Ehrenbekundung

Kniefall des Blauen Herzens am Sowjetischen Ehrenmal in Havelberg

Ein neues Gesteck - als Ersatz für die in der Nacht zu Sonntag zerstörten Kränze und Gestecke - liegt seit gestern am Sowjetischen Ehrenmal auf dem Platz des Friedens in Havelberg.

Das Blaue Herz und Hans-Joachim Frey als Vorstandsmitglied des Havelberger Blaue-Herzen-Vereins knieten am Sowjetischen Ehrenmal  in Ehrfurcht nieder, als sie  für die in der Nacht zum Sonntag zerstörten Kränze und Gestecke ein neu angefertigtes Gesteck anlässlich des Tages der Befreiung vom Hitlerfaschismus ablegten.
Das Blaue Herz und Hans-Joachim Frey als Vorstandsmitglied des Havelberger Blaue-Herzen-Vereins knieten am Sowjetischen Ehrenmal in Ehrfurcht nieder, als sie für die in der Nacht zum Sonntag zerstörten Kränze und Gestecke ein neu angefertigtes Gesteck anlässlich des Tages der Befreiung vom Hitlerfaschismus ablegten. Foto: Dieter Haase

Dieter HaaseHavelberg

Entsetzen und Empörung hat die Schandtat von bisher Unbekannten am Sowjetischen Ehrenmal am Platz des Friedens in Havelberg ausgelöst. Denn am Sonnabendabend waren die hier anlässlich des Kriegsendes vor 76 Jahren, auch Tag der Befreiung vom Hitlerfaschismus genannt, in ehrendem Gedenken an die Opfer abgelegten Kränze und Gestecke entwendet worden. Die auseinandergerissenen Reste davon hatten der oder die Täter anschließend entlang des Gehweges bis zur Domtreppe hin verteilt - ein abscheulicher Anblick.

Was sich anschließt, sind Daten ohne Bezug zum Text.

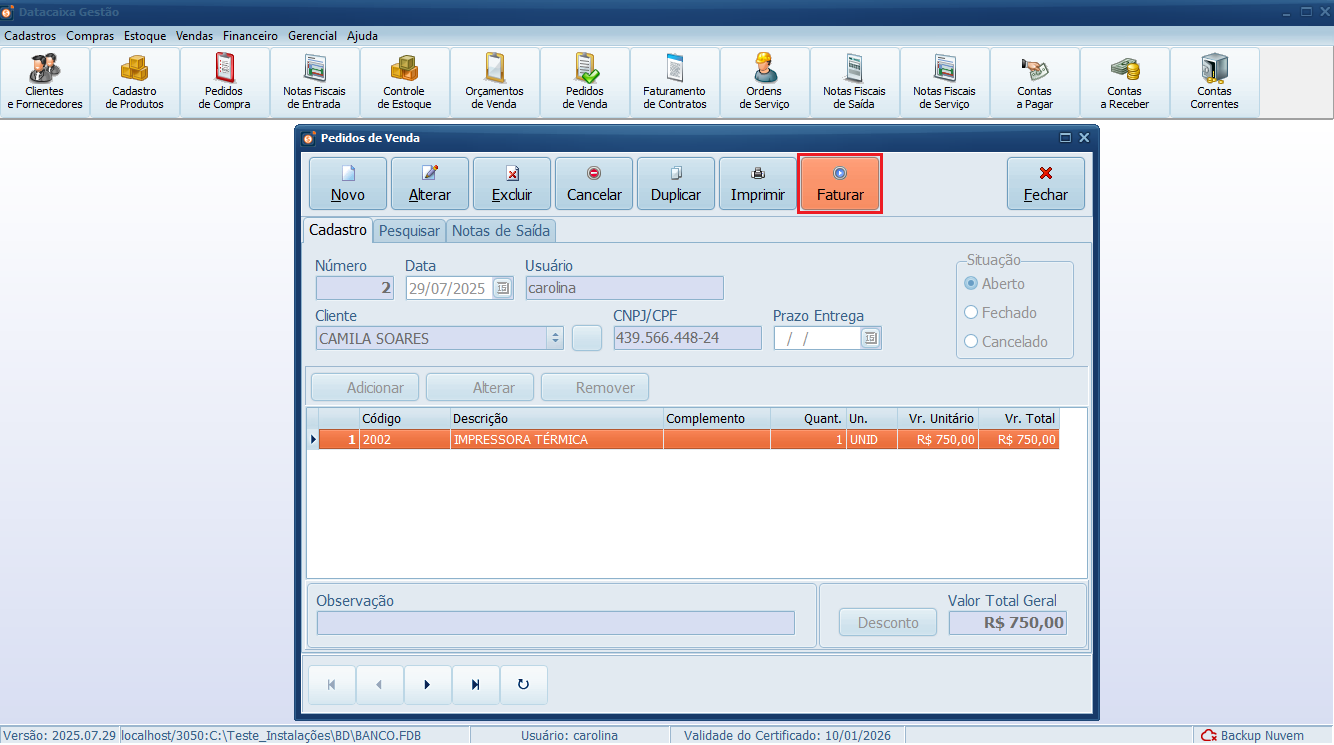
Task: Open Prazo Entrega calendar picker
Action: (x=871, y=339)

Anzeige bei der Polizei erstattet

Klaus-Dieter Weiß vom Ortsverband der Partei Die Linke verurteilt diese Schandtat auf das Schärfste. „So etwas Hirnloses habe ich noch nicht erlebt“, kommentierte er. „Wenn Jugendliche dafür verantwortlich sein sollten, dann haben sie sich offensichtlich überhaupt nicht mit der Geschichte beschäftigt und keine Ahnung davon, wofür der 8. Mai in jedem Jahr steht.“ Anzeige bei der Polizei wollte Klaus-Dieter Weiß am Montag auch noch erstatten.

Wahlplakate der Partei in Havelberg verunstaltet

„Insgesamt 14 Wahlplakate unserer Partei, davon allein sechs am Wochenende, sind mittlerweile von Unbekannten verunstaltet oder zerstört worden. Solchen Unfug lassen wir uns natürlich nicht gefallen. Die Täter müssen dafür zur Verantwortung gezogen werden. Und die, die das hier am Platz des Friedens angerichtet haben, natürlich auch.“

Augenzeugen werden gesucht

Die Polizei hat die Ermittlungen in beiden Fällen aufgenommen. Über Beobachtungen von Zeugen und andere Hinweise, die zur Überführung der Täter führen, würden sich die Beamten sehr freuen. Jeder Polizist kann diesbezüglich angesprochen werden. Einsichtige Täter könnten sich auch selbst stellen, sich für das Getane entschuldigen und Schadensersatz leisten.

Ein Angriff auf die Demokratie

Hans-Joachim Frey vom Vorstand des Havelberger Vereins „Blaue Herzen für Kinderfreundlichkeit“ konnte den Frevel am Sonntagmorgen erst gar nicht glauben. „Ich bin sowas von wütend! Welche Beweggründe hat es nur für diese Zerstörungswut gegeben?“ Frey vermutet, dass es sich bei den Tätern um Jugendliche gehandelt haben könnte, „unter Alkohol und möglicherweise auch unter Drogeneinfluss, wodurch sie gar nicht darüber nachdachten, was sie eigentlich anrichteten. Für mich ist das absolut keine Achtung vor der Geschichte und ein gezielter Angriff auf die Demokratie.“

Spontanes Gedenken am Montag

Kurzerhand entschied er sich, am Montag in eigener Initiative am Ehrenmal noch einmal ein Gesteck in Gedenken an die gefallenen Soldaten der russischen Armee niederzulegen. Er selbst sowie das Blaue Herz machten dazu einen Kniefall vor dem Ehrenmal. „Damit wollen wir ein Zeichen zur Ehrung der Gefallenen und des Tages der Befreiung setzen.“

„Das ist wirklich unerhört und eine absolute Schande“, kommentierte Ulrich Ziegler, früherer Havelberger Wehrleiter, die Tat vom Sonnabendabend.